PROBLEM DESCRIPTION
Lines in the listing below that hold "Follow" are the ones to copy.
______
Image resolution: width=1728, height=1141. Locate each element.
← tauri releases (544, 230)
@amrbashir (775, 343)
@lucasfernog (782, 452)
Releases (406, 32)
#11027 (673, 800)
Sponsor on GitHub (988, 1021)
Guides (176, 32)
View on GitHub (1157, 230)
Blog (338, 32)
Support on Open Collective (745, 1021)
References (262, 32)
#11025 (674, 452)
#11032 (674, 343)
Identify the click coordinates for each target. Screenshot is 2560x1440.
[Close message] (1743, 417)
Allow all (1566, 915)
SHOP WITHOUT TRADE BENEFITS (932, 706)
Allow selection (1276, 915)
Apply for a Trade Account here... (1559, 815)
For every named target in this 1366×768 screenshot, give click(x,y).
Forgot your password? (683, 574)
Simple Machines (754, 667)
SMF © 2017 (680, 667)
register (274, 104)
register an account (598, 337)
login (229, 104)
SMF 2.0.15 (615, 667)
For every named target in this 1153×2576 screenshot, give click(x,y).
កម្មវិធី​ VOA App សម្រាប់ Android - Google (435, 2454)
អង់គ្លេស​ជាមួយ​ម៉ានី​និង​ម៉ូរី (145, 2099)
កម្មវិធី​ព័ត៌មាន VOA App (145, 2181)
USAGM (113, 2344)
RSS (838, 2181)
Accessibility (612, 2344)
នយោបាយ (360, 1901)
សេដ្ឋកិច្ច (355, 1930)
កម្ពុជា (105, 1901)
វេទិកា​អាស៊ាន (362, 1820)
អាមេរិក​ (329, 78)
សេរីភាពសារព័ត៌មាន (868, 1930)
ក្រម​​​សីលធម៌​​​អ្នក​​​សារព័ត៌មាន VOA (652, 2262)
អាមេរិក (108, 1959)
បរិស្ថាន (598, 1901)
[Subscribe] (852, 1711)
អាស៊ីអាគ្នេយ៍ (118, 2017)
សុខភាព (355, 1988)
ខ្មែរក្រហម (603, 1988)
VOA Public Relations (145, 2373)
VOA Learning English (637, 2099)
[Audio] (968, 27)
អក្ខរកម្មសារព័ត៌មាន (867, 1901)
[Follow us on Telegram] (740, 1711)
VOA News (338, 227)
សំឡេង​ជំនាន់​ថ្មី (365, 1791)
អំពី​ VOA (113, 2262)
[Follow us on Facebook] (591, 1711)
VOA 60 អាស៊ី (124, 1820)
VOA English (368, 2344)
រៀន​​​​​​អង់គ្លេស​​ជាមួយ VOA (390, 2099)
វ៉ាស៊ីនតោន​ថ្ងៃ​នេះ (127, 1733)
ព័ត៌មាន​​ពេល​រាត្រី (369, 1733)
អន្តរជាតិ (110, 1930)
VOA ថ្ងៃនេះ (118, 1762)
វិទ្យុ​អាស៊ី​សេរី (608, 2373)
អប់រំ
______
YOUR RESPONSE
[Follow us on Telegram] (740, 1711)
[Follow us on Facebook] (591, 1711)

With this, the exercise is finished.